Lord Shuggs is tired. With every passing series of The Apprentice his face has grown more curved and inward-looking. Now, in this 13th season, his punctured features have clenched into a permanent grimace after years of listening to plucky young things spout the worst kind of nonsense.
Like the Anna Wintour of the business world, he has seen trends come and go but is trapped in a purgatory of his own making, a meeting that will never end. Even his scathing put-downs are beginning to sound shop-worn. "You're about as useful as a fur coat in a sauna," he spits in exasperation at one point to gormless "hunk" Harrison Jones.
It’s week 10, the final task before the excruciatingly brutal series of interviews where the remaining contestants go through their business plans and are interrogated about their cupcake companies and dog-walking apps as if being accused of various unsolved murders across the UK.
The teams must work on a ludicrous fashion challenge whereby they become “agents” who must select a designer, plan and organise a catwalk show and also create a magazine cover to supplement their sales campaign. Basically it’s an opportunity to stitch up the shiny-suited corporate stooges: not only must they judge what is fashionable, they also have to invent a new lexicon of risible rubbish to appease the pretentious fashion crowd.
Wine-drunk aunt
This had all the potential for unhinged florist Elizabeth to continue in her role as a Women’s Institute member from 1945 attempting to adjust to modern life. Alas, Sugar’s harsh words from last week saw Elizabeth dial down her eccentricities to “wine-drunk aunt” levels. Disturbing drooling over male models is her only notable contribution.
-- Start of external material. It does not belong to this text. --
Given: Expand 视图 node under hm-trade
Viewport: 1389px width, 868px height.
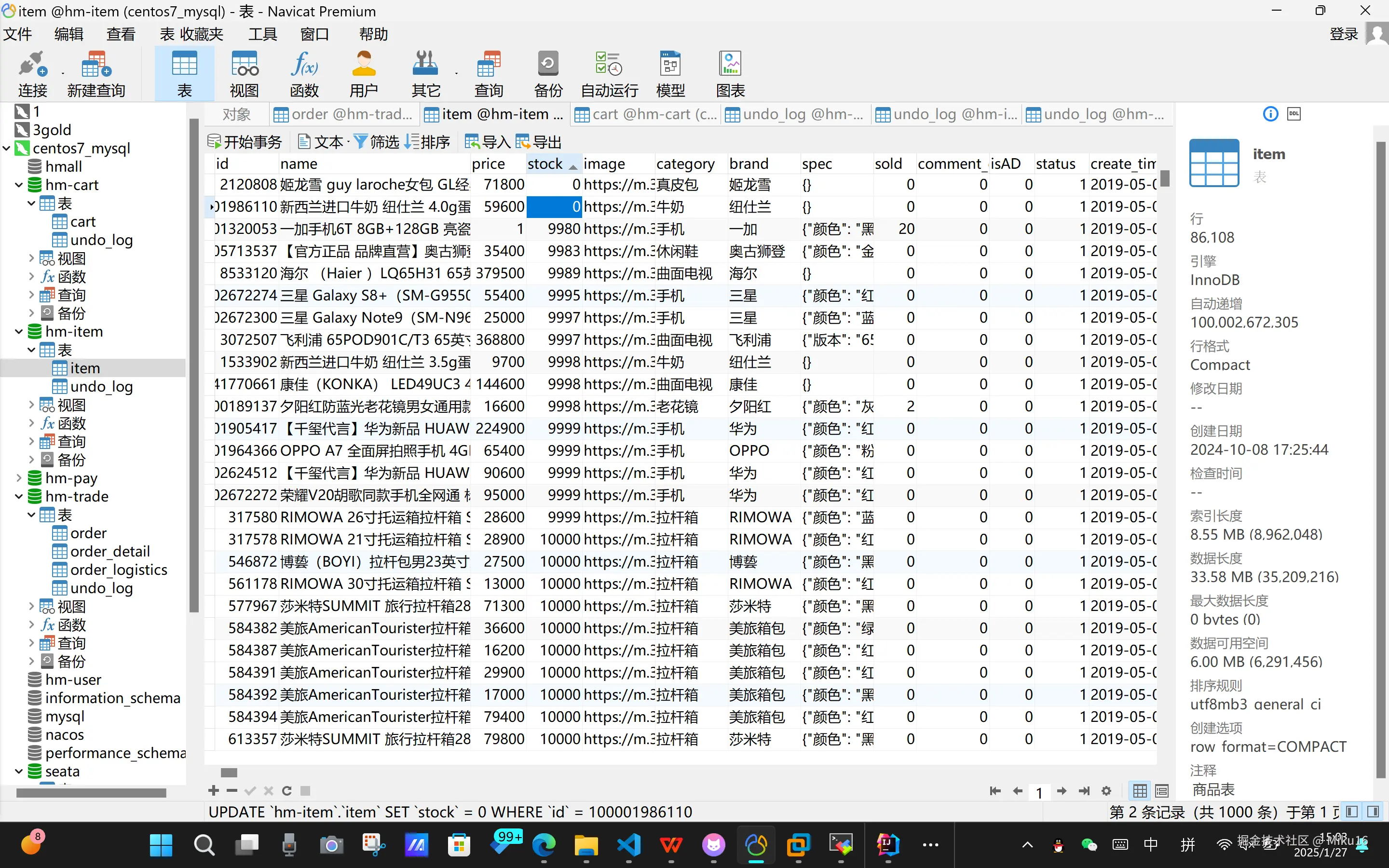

It is up to the men of the opposing teams to provide the real fashion faux-pas. There is loaf-headed Harrison fumbling through rails of avant-garde designer gear wearing an expression of fear, genuinely flummoxed at the idea that women’s clothing could come in shapes other than slinky body-con attire. As he goes from item to item, describing one silver jacket as “the thing paramedics put over you” it all becomes overwhelming for the poor love, who then spends the rest of the task arranging chairs like an embarrassed, redundant dad at a 21st.
Meanwhile, over on Team Graphene, ruddy-cheeked choirboy James White takes to the challenge with gusto, even offering himself up to become a model where for some unknown reason he tries to transform himself into Mark Owen circa 1992. Standing in prayer mode, shirt flapping around him, 1990s curtains haircut intact, he looks less like the Take That heart-throb and more of an "amateur magician", according to the magazine bigwigs.
In the boardroom Sugar puts it more bluntly: "You look constipated." Without any phones to chuck in a Naomi Campbell rage, it's left to that inflamed face to say it all. Like a classic Chanel handbag, Shuggs's vexed visage will never go out of style.